Fair-play financier : le Paris-SG, «victime collatérale» ?

Affaibli sportivement par la mesure de l’UEFA, le club parisien attend le verdict du Tribunal arbitral du sport dans le différend qui l’oppose à l’instance européenne.
Nasser Al-Khelaïfi, président du PSG, lors de la cérémonie de remise du titre de champion de France, en 2015. (Photo J.Brinon. AP)
publié le 11 février 2019 à 19h46

Parmi toutes les contraintes ou situations enfermant le Paris-SG dans un carcan dont il a bien du mal à sortir, il en est une plus pesante que les autres : le fair-play financier, une règle progressivement mise en place depuis 2010 par l’Union européenne de football (UEFA) commandant aux clubs d’équilibrer, dans une certaine mesure, leurs dépenses et leurs recettes, sous peine de sanctions pouvant aller jusqu’à l’interdiction de disputer les compétitions européennes - tant qu’un club ne se qualifie pas pour la Ligue Europa ou la Ligue des champions, il échappe aux radars de l’instance. Qatar Sports Investments, qui possède le club parisien, a trouvé la parade : abonder les comptes avec des sponsors qataris, comme l’office de tourisme de l’émirat, sa compagnie de télécommunications Ooredoo, ou encore la Qatar National Bank.

«Départ». Sauf que le fair-play financier limite les financements des «parties liées». Dans les faits, l'UEFA s'est donc emparée des contrats émanant du Qatar pour opérer des décotes, la pression de l'instance s'étant intensifiée après un été 2017 qui aura vu l'arrivée de Neymar et Mbappé pour quelque 400 millions d'euros ; les salaires chargés des deux joueurs pesant en outre environ 50 millions par an. En juillet, les dirigeants parisiens ont eu une heureuse surprise : la chambre d'instruction de l'instance suisse validait leurs comptes sans modifier les montants «pour ne pas nuire à la Ligue des champions 2018-2019», un argument qui veut tout et rien dire. En septembre, badaboum : la chambre de jugement de l'UEFA refusait d'avaliser ces conclusions et renvoyait le dossier pour «examen approfondi» devant… la chambre d'instruction.

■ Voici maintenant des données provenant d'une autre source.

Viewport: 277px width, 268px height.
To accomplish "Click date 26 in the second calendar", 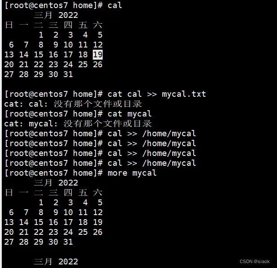I will tap(98, 232).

Furieux, le club a attaqué cette décision devant le Tribunal arbitral du sport (TAS) : «On est dans l'incertitude, avait justifié le directeur général délégué, Jean-Claude Blanc. Alors que nous avons 700 salariés, beaucoup d'équipes [dans les catégories jeunes] sur tous les terrains. Nous avons besoin de visibilité, comme toutes les entreprises.» En attendant que le verdict du TAS tombe, l'UEFA a gelé ses investigations : on en est là. Reste à pénétrer l'esprit des lois. «L'idée de départ du fair-play financier est double, décrypte un ex-membre de l'instance. Faire en sorte que les joueurs soient payés par les clubs [ce qui est assez aléatoire dans certains pays de l'Est ou d'Europe orientale, ndlr] en luttant contre leur déficit et, de manière plus souterraine, essayer de tracer l'argent en regardant les comptes. Le PSG est une sorte de victime collatérale : aucun des deux points ne pose souci, il est clair que les joueurs seront toujours payés rubis sur l'ongle et l'argent vient des fonds souverains, il est l'un des plus "cleans" que l'on puisse trouver dans le foot.»

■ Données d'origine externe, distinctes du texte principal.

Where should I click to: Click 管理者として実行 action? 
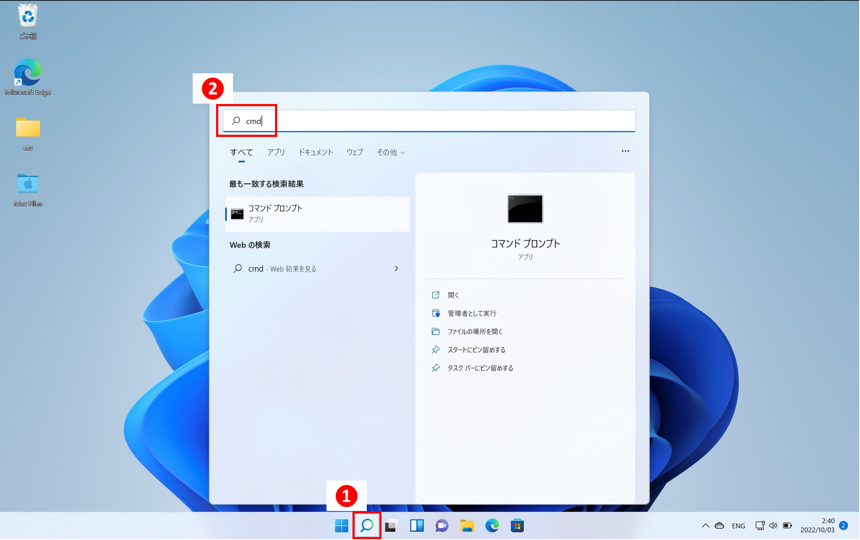click(472, 313)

Logique. En attendant, Neymar et Mbappé cachent une réalité : l'appauvrissement du reste de l'effectif et notamment du banc de touche, où l'on trouvaitjadis des internationaux argentin (Pastore), brésilien (Moura) ou français (Jallet, Sakho). La décote des contrats liés à l'Etat qatari pose aussi une question de fond. Le pays du Golfe n'en fait pas mystère : ses investissements dans le foot - il organisera aussi la Coupe du monde 2022 - constituent une sorte de soft power, sensibilisant l'opinion internationale à son existence et lui permettant de construire et cultiver des réseaux. Ils permettent donc, dans une certaine mesure, de garantir l'intégrité territoriale du Qatar : comment mettre un chiffre en face d'une logique pareille ? On en revient au prix du foot : tout dépend de la logique de l'acheteur, c'est-à-dire qu'il n'existe pas indépendamment des intentions et du contexte. Si le TAS rejette la saisine du Paris-SG, la chambre d'investigation de l'UEFA reprendra son bâton de pèlerin et ses évaluations. On note qu'une phase de négociation est prévue dans la procédure même de l'application du fair-play financier. Une belle issue possible : c'est la porte ouverte à toutes les fenêtres, comme dirait l'autre.